* What the task asks
From the data below, retype exactly the lines starting with the one that contains "Identify the click" and ending with the one that contains "My email is ... (150, 55)", both included.

* Records shown
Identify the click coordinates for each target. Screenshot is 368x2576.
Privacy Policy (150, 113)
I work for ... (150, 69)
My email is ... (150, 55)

==

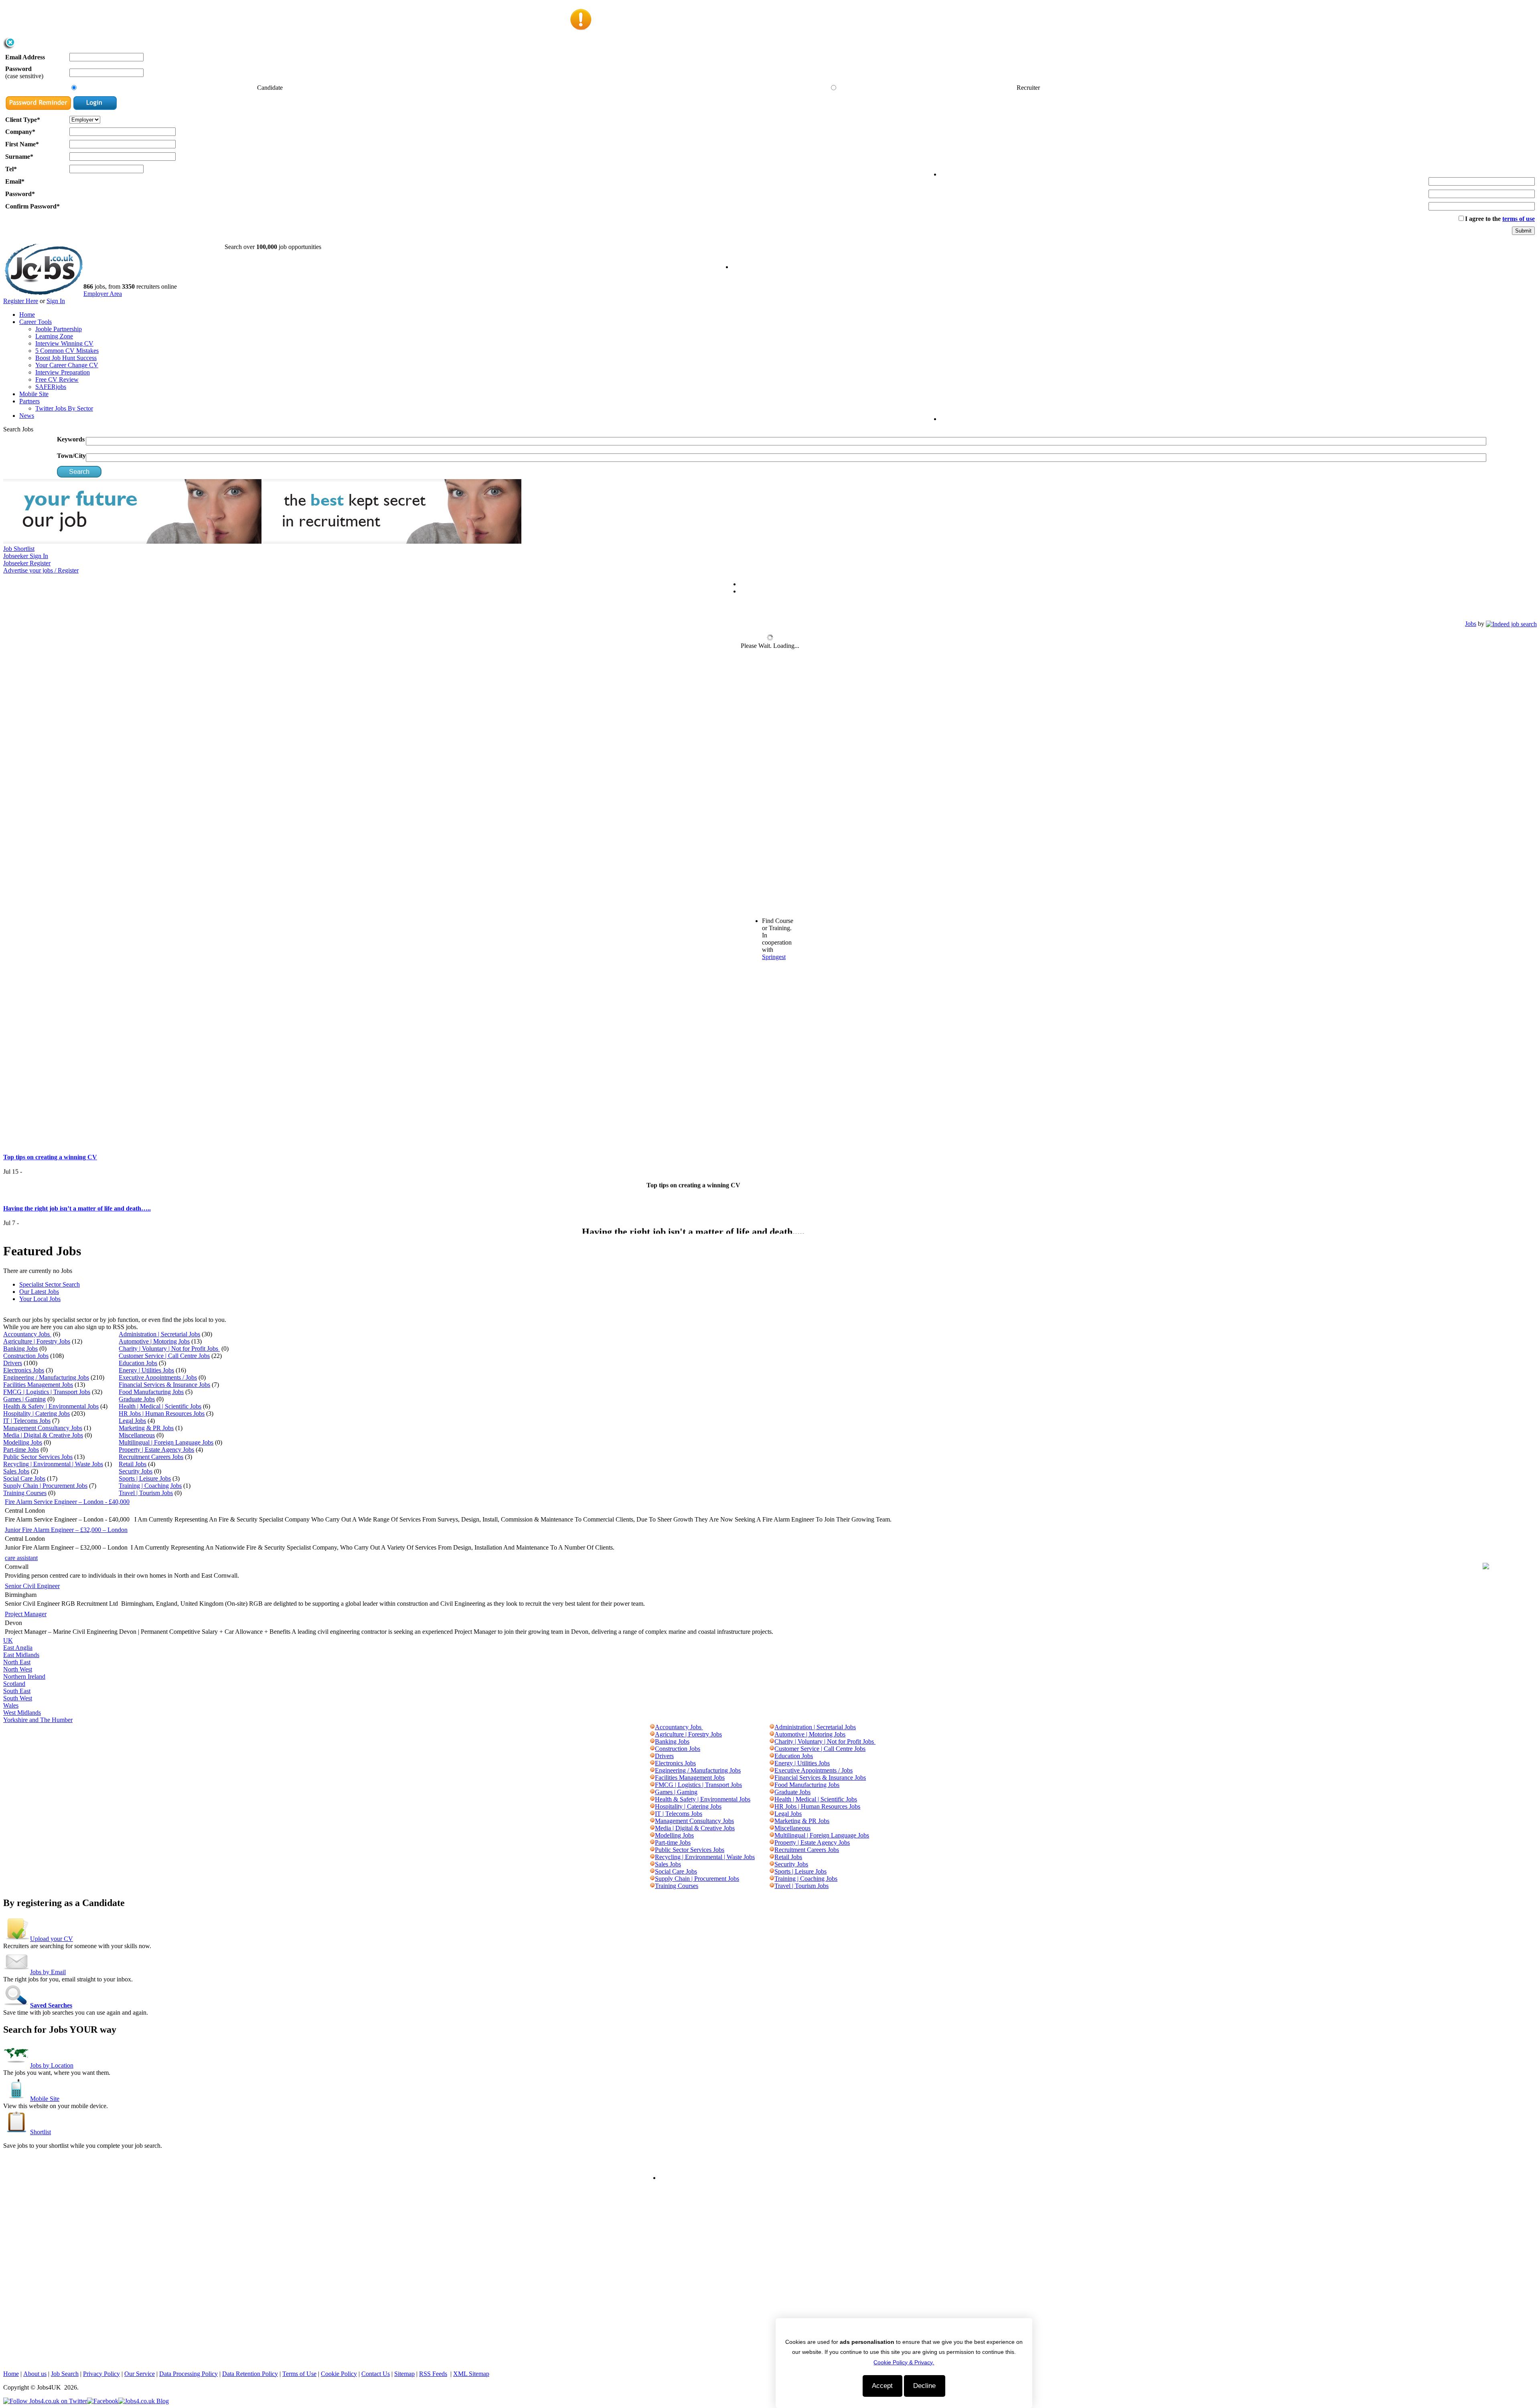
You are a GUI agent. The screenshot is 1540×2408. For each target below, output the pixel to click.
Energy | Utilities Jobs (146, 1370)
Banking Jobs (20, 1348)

* Task output
Identify the click coordinates for each target. Screenshot is 368x2576.
Privacy Policy (150, 113)
I work for ... (150, 69)
My email is ... (150, 55)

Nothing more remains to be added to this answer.